A mis soledades voy, de mis soledades vengo. Es el inicio de unos versos de Lope de Vega, aunque quizá sean más conocidos por la letra de una canción de Mocedades en los años 80 del siglo pasado. Viene esto a propósito de la noticia de que el gobierno británico acaba de inaugurar un nuevo ministerio: el de la Soledad; y ha nombrado a una mujer al frente. Hay casi 9 millones de personas en Gran Bretaña que viven solas. Son los signos de nuestro tiempo. Hace varios años, aquí, en València, recuerdo la cifra muy bien, una cuarta parte de las viviendas de la ciudad estaban habitadas por una sola persona. Vivir solo es muy duro. No tener a nadie que te espere, nadie que se preocupe de ti, nadie a quien echar de menos, nadie a quien contar tus cuitas y que escuche. Borges lo dice de manera desgarrada: estoy solo y no hay nadie en el espejo.

Mejor solo que mal acompañado, dirá alguno; pero no es esa la cuestión. Lope de Vega añade que con venir de mí mismo, no puedo venir de más lejos. Es soledad glacial. Soledad de ser y estar solo. Soledad, afirma Hannah Arendt, es ausencia de identidad, que sólo brota en la relación con los otros, con los demás. Soledad extraña y extrañada que tanto cuesta soportar. Los poetas que experimentan la soledad en su sensibilidad, nos dicen, como Bécquer, que la soledad es muy hermosa€ cuando se tiene a alguien a quién decírselo. El poeta es aquel que necesita explayarse, comunicar, gritar a su alrededor.

Quizá, la mejor definición que he leído sobre la soledad se la debo a Joseph Ratzinger, quien, en su Introducción al cristianismo, hace un sugestivo análisis de la soledad. Se remonta a Aristóteles: el hombre es un animal social, zoon politikón, que necesita el contacto con los otros. Su rechazo de los demás es cerrazón en el propio yo: no querer depender, necesitar, recibir, tomar nada, porque ingenuamente el solipsista se autocontiene, es autónomo, independiente, quiere basarse y bastarse en y a sí mismo. Si esta actitud se realiza en su última radicalidad, el ser humano es intocable, solitario. El infierno consiste en querer-ser-únicamente-yo-mismo.

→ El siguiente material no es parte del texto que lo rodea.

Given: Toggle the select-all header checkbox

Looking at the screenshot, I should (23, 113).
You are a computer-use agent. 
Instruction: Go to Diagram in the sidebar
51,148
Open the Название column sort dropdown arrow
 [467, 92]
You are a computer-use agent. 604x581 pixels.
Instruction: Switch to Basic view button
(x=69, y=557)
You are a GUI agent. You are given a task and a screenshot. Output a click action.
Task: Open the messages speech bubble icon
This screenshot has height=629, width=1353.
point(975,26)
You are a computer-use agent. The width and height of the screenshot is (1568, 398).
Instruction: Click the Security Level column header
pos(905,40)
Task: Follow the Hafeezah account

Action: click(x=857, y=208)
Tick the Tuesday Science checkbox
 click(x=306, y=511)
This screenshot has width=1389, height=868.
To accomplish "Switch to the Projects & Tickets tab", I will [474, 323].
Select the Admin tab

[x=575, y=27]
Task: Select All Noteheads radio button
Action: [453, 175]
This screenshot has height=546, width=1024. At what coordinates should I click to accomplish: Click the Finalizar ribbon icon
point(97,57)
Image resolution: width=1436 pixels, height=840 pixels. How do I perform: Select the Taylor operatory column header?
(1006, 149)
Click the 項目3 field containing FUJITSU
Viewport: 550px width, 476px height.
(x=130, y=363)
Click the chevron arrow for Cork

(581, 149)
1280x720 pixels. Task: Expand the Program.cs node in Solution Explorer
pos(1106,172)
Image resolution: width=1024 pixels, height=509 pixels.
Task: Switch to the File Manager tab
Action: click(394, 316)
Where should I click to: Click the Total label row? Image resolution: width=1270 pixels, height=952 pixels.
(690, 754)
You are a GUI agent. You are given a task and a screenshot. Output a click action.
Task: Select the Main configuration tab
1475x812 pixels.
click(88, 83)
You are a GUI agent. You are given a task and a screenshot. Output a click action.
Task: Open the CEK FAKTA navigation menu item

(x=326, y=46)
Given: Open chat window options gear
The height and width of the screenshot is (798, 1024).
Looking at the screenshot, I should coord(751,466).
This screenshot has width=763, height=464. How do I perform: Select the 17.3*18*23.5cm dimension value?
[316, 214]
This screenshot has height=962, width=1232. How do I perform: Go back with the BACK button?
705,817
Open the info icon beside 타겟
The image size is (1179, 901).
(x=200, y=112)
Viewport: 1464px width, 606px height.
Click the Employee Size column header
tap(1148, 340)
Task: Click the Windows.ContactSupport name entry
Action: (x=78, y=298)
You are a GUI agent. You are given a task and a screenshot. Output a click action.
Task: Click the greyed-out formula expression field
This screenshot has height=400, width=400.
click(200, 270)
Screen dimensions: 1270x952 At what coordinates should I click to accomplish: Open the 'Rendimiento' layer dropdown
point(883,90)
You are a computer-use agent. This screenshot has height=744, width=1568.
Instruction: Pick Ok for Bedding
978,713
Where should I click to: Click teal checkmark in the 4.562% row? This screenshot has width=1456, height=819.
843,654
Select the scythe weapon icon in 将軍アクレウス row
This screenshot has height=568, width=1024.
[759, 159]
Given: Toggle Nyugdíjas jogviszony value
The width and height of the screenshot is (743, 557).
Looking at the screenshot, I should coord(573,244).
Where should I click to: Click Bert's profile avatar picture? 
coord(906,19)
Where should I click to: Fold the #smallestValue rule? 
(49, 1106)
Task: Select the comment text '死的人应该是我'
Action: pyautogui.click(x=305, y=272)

Pero también hay quien se ha visto, por las circunstancias familiares y sociales, abocado a la soledad: no la ha escogido, sino que le ha sobrevenido. Por el contrario, sigue afirmando Ratzinger, el cielo es la recepción del don, de lo inmerecido, de lo gratuito. Por eso los que se quieren no desean lo del otro, sino al otro: la amistad es don de uno mismo. Es trascenderse. Entonces, la soledad solo se vence con la fe del que no se sabe nunca solo. El amor paternal de Dios -ha escrito Kierkegaard- es lo único estable en la vida, el verdadero punto de Arquímedes.